TASK DIRECTIONS:
Reproduce the section of the maximum-value problem between "The maximum value" and "Answer: (B)", inclusive, keeping every character unchanged.

Question

The maximum value of $f\left(x\right)=2sinx+cos2x,0\le x\le \frac{\pi }{2}$ occurs at $x$ is equal to

• A. $0$
• B. $\pi /6$
• C. $\pi /2$
• D. None of these

Answer 1

Answer: (B)

Given, $f(x)=2\sin x+\cos 2x$
On differentiating w.r.t. $x$, we get $f^{\prime }(x)=2\cos x-2\sin 2x$
Put $f^{\prime }(x)=0$,
$2\cos x-4\sin x\cos x=0$
$\Rightarrow 2\cos x(1-2\sin x)=0$
$\Rightarrow \cos x=0,\sin x=\frac{1}{2}$
$\Rightarrow x=\frac{\pi }{2},x=\frac{\pi }{6}$
Now, $f^{\prime \prime }(x)=-2\sin x-4\cos 2x$
At $x=\frac{\pi }{2},$
$f^{\prime \prime }\left(\frac{\pi }{2}\right)=-2\sin \left(\frac{\pi }{2}\right)-4\cos 2\left(\frac{\pi }{2}\right)$
$=2>0,$ Minima
$\text{ At }x=\frac{\pi }{6},$
$f^{\prime \prime }\left(\frac{\pi }{6}\right)=-2\sin \left(\frac{\pi }{6}\right)--4\cos 2\left(\frac{\pi }{6}\right)$
$=-1-2=-3,$ Maxima.

MATERIAL:
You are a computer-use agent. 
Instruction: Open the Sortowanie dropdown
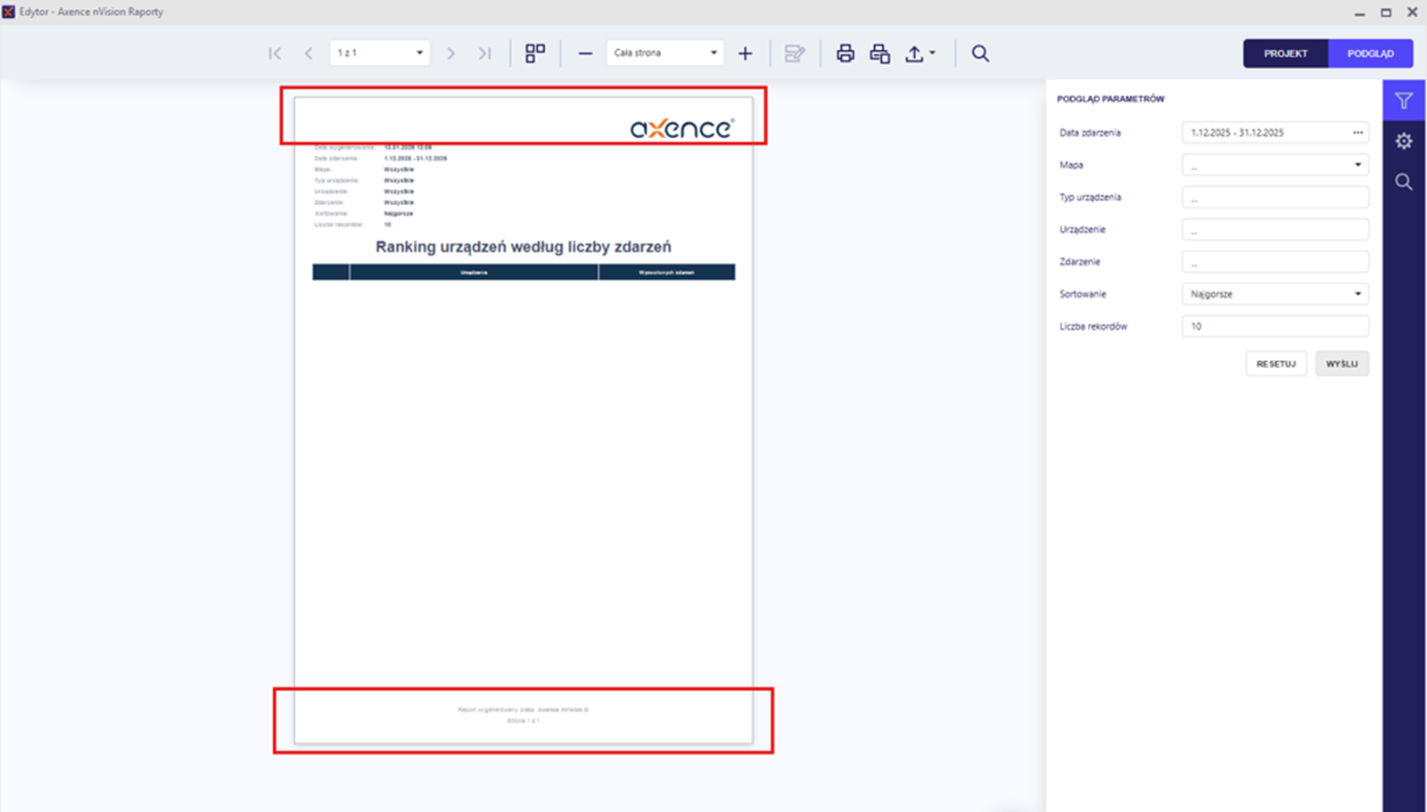(1357, 294)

RESPONSE TO THIS EXERCISE:
The maximum value of $f\left(x\right)=2sinx+cos2x,0\le x\le \frac{\pi }{2}$ occurs at $x$ is equal to

• A. $0$
• B. $\pi /6$
• C. $\pi /2$
• D. None of these

Answer 1

Answer: (B)